We only need to set those public variables because server-side env vars (like database URLs, API keys) are read at runtime and can be configured in Coolify. Although you can just use all your production env if easier.
Step 3: Build Locally
If you build on Mac but deploy to Linux, the sharp image library may not work. So do this:
(Mac Optional) Install Linux sharp during build
npm install --platform=linux --arch=x64 sharpIf it doesn't install the linux dependencies, try this instead:
npm install @img/sharp-linux-x64 @img/sharp-libvips-linux-x64 --forceyou should see both platforms, like this:
node_modules/@img/
├── sharp-darwin-arm64 ✅ Mac
├── sharp-libvips-darwin-arm64 ✅ Mac
├── sharp-linux-x64 ✅ Linux (new!)
└── sharp-libvips-linux-x64 ✅ Linux (new!)Then run the build:
npm run buildThis creates:
.next/standalone/ – self-contained server with minimal node_modules
.next/standalone/server.js – the minimal server (replaces next start)
.next/static/ – static assets (JS, CSS chunks)
public/ – your public files (images, fonts, etc.)

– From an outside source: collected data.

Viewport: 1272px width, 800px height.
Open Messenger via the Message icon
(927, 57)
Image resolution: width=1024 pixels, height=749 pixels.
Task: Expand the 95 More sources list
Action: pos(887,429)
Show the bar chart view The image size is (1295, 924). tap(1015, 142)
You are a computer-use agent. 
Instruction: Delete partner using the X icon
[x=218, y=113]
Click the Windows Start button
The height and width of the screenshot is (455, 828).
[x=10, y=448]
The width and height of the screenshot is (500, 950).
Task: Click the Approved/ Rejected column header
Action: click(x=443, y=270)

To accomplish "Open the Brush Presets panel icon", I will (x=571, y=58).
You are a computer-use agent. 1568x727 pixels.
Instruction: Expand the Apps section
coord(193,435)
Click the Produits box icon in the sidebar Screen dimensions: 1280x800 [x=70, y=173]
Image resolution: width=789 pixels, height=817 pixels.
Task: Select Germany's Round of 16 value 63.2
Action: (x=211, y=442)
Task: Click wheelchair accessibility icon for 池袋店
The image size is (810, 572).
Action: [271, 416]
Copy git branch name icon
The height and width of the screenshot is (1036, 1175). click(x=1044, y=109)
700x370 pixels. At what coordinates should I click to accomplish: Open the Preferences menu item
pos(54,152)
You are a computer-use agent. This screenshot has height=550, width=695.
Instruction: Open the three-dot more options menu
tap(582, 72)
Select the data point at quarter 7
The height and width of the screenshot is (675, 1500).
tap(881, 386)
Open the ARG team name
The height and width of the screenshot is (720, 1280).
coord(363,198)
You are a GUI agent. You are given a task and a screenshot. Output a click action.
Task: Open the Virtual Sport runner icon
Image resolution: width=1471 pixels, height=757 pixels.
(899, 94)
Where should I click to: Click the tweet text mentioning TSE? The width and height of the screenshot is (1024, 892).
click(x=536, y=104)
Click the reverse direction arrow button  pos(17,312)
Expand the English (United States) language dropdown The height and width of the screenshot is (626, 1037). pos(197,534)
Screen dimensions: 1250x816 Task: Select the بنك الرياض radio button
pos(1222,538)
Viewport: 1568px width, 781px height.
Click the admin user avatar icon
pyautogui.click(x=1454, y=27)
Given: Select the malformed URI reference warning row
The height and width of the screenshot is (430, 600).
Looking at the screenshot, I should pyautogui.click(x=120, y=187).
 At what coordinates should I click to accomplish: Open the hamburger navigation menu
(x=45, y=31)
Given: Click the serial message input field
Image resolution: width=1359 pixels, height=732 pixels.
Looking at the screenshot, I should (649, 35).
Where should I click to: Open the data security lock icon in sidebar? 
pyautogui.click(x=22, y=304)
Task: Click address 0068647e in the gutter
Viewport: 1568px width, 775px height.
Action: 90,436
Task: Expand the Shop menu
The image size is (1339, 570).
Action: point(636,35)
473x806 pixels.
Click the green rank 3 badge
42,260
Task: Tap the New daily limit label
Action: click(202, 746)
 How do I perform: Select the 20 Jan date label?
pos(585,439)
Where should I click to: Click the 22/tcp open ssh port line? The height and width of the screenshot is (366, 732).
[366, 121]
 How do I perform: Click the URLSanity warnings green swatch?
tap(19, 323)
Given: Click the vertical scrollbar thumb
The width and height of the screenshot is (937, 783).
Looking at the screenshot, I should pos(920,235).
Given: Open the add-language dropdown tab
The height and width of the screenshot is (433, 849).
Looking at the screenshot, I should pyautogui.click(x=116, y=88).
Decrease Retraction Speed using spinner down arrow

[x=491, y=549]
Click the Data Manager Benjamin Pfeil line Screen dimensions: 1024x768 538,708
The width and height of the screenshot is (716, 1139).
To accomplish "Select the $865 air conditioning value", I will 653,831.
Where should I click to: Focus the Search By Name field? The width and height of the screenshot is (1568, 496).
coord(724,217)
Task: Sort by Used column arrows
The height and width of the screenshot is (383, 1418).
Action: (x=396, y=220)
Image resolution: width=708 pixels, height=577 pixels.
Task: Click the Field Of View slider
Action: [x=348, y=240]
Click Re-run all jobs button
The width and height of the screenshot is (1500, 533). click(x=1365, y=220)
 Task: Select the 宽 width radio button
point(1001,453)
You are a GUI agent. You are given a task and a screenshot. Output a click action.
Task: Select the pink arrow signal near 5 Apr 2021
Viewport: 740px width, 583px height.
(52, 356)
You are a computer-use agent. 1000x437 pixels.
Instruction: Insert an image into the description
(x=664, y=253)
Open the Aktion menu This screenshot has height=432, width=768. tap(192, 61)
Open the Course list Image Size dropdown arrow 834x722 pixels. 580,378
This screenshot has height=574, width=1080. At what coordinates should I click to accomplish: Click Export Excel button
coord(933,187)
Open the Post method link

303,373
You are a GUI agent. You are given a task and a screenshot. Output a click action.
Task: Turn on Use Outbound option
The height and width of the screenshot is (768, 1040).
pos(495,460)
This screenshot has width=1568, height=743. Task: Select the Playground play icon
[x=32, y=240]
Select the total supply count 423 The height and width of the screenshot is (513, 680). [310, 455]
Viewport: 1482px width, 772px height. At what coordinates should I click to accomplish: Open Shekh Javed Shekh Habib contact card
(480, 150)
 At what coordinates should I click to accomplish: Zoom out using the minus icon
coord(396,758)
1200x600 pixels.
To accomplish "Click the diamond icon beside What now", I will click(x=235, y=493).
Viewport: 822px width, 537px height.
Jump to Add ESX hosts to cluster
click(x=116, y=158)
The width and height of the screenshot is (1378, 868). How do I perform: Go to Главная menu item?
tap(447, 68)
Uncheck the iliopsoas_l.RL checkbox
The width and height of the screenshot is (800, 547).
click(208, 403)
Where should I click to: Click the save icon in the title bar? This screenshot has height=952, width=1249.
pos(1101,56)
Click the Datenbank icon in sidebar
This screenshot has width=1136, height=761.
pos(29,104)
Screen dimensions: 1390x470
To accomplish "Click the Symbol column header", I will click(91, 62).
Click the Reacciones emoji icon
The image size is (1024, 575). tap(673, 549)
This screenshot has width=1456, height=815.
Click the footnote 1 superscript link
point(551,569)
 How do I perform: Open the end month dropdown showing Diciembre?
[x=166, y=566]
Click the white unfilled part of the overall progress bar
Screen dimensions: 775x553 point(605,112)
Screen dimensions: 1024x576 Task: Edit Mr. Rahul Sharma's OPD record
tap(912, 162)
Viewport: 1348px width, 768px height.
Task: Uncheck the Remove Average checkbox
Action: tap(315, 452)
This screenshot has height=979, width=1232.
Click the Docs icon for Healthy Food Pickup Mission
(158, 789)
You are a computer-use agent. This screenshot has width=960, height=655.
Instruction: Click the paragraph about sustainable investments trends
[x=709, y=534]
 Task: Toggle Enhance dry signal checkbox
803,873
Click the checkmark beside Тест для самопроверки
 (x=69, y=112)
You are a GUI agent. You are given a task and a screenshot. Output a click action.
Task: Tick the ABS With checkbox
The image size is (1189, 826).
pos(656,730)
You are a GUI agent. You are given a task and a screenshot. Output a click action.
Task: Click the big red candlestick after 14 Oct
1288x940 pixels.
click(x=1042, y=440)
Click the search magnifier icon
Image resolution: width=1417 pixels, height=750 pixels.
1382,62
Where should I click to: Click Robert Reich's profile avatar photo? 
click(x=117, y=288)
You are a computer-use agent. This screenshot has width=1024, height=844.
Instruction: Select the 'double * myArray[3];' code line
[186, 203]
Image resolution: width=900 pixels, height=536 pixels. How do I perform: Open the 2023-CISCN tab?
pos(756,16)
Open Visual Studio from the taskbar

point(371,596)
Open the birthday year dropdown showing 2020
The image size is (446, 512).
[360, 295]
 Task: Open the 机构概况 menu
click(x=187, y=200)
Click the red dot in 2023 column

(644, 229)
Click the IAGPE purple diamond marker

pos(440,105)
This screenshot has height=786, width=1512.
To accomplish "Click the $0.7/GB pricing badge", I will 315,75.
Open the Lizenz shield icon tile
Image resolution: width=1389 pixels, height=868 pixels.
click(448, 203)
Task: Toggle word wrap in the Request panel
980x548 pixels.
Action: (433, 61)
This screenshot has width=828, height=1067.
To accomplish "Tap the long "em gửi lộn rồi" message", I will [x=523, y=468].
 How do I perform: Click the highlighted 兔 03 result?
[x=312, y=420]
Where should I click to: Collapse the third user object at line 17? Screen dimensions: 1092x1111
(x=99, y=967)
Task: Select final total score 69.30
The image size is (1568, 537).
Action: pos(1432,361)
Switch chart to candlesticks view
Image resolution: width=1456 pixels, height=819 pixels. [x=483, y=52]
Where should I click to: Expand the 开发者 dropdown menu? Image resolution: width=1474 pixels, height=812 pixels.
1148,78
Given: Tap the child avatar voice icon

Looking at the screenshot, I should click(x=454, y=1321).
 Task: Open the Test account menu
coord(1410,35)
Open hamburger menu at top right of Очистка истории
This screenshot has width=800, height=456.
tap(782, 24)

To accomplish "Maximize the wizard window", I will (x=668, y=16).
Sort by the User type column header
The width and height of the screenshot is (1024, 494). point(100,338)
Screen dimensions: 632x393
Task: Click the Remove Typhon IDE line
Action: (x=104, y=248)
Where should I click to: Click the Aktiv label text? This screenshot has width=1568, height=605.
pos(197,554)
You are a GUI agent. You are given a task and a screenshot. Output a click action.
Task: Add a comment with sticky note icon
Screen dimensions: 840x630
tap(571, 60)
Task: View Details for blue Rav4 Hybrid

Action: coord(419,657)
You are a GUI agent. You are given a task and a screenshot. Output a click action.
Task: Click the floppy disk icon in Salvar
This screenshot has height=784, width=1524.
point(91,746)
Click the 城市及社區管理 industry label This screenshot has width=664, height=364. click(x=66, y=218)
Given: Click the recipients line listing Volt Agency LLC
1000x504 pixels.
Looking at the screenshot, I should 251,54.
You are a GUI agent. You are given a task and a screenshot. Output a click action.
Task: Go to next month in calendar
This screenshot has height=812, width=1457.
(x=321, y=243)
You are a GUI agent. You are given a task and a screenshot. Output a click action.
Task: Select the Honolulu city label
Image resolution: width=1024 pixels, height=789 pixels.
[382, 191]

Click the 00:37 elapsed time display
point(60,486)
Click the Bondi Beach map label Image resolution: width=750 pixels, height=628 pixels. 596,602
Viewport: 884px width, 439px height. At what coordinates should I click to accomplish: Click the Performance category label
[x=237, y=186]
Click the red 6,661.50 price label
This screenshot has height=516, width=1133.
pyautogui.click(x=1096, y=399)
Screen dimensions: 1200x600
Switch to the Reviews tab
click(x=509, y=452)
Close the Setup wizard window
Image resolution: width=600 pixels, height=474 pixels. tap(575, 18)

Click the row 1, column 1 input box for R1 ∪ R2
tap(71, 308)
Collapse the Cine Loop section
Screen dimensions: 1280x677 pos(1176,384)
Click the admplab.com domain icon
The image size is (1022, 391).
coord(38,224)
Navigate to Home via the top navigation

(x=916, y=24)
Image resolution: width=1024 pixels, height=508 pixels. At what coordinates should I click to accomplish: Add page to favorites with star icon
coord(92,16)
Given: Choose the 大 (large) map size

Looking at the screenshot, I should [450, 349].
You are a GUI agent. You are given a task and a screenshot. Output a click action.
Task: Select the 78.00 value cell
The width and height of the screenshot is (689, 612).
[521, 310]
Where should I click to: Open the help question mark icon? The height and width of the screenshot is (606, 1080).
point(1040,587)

Step 4: Copy Static Assets
The standalone folder doesn't include static assets by default (Next.js assumes CDN). Copy them manually:
cp -r public .next/standalone/
cp -r .next/static .next/standalone/.next/Optional: Automate with a script
You can automate the above a bit by adding to package.json:
"scripts": {
"build:standalone": "next build && cp -r public .next/standalone/ && cp -r .next/static .next/standalone/.next/"
}
Then just run:
npm run build:standaloneWhat You Have Now
After build, your .next/standalone/ folder contains everything needed to run:
.next/standalone/
├── .next/
│ ├── static/ # CSS, JS chunks (after copying)
│ ├── server/ # Server-side code
│ └── ...
├── node_modules/ # Only the required dependencies (minimal!)
├── public/ # Your public assets (after copying)
├── server.js # The minimal server entry point
└── package.json
This folder is completely self-contained. You can zip it, upload it, and run it anywhere with Node.js.
Step 6: Test Locally
Before deploying, test that it works:
cd .next/standalone
PORT=3000 HOSTNAME=0.0.0.0 node server.js
Visit http://localhost:3000 to verify everything works.
Step 7: Deploy to Server
Because I'm deploying on Coolify, I just need to push the files to git, and change the build and start commands on Coolify. The build command isn't actually needed any more, and the start command will use the new server:
Push to Git
Remove .next/standalone from .gitignore (or add it explicitly)
Commit the standalone folder:
git add -f .next/standalone git commit -m "Add production build" git push
Deploy on Coolify
On Coolify, set:
Build command: echo "pre-built" (or leave empty)
Start command: node .next/standalone/server.js
Environment variables: PORT=3000, HOSTNAME=0.0.0.0
This worked perfectly for me, I followed each step including installing Sharp Linux dependencies. After changing my build and start commands on Coolify, it still takes 10 mins to deploy from my ./next/standalone folder, but it works perfectly.